So far only few tools are available to fight against the clinic features of sepsis and the currently available therapies focused on antagonizing the most pro-inflammatory cytokines or by inactivation of the LPS cascade for example by neutralizing anti LPS antibodies .
Unfortunately, the studies also revealed that high dosage of alkaline phosphatases are necessary to attenuate LPS toxicity and reduce mortality. As human sources for alkaline phosphatases are limited, different approaches are tried to obtain sufficient amounts of this enzyme to proceed with the clinical tests. Ciliates that secrete large amounts of recombinant human phosphatases might provide a solution for this problem. A general comparison of Tetrahymena with common expression systems is given in Additional file 3.
Nam, Ermonval and Sharfstein (2007) demonstrated production levels of 200 U/liter hiAP with CHO cells in a fed-batch bioreactor with a fermentation time of 5 to 6 days . Later, Nam et al. (2008) produced 700 - 2,300 U/liter with CHO cells in a fed-batch bioreactor within 5 days . Furthermore, Chen, Chang and Chang (2004) described a 5 liter fermentation of the yeast Pichia pastoris with a duration time of at least 5 days and measured 4,000 Units/liter hiAP in the supernatant .

Exercise tasks
1. Copy the part of the passage on sepsis and alkaline phosphatase starting with "Nam, Ermonval and" and going on through "the supernatant .".
2. In the passage on sepsis and alkaline phosphatase, how much hiAP did Chen, Chang and Chang (2004) measure in the supernatant of their Pichia pastoris fermentation?
The listing after this point is separate material and has no connection to the passage on sepsis and alkaline phosphatase.

Given information
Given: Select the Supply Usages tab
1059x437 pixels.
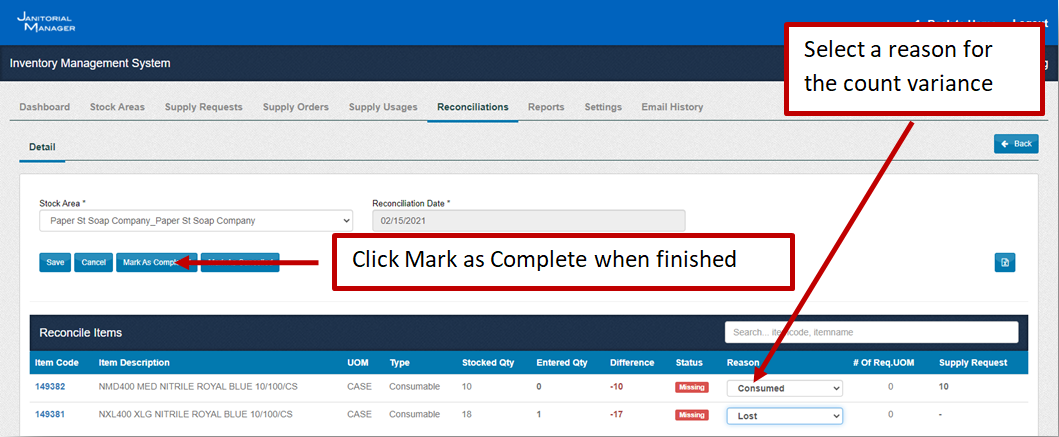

Task-by-task answers
1.
Nam, Ermonval and Sharfstein (2007) demonstrated production levels of 200 U/liter hiAP with CHO cells in a fed-batch bioreactor with a fermentation time of 5 to 6 days . Later, Nam et al. (2008) produced 700 - 2,300 U/liter with CHO cells in a fed-batch bioreactor within 5 days . Furthermore, Chen, Chang and Chang (2004) described a 5 liter fermentation of the yeast Pichia pastoris with a duration time of at least 5 days and measured 4,000 Units/liter hiAP in the supernatant .

2. 4,000 Units/liter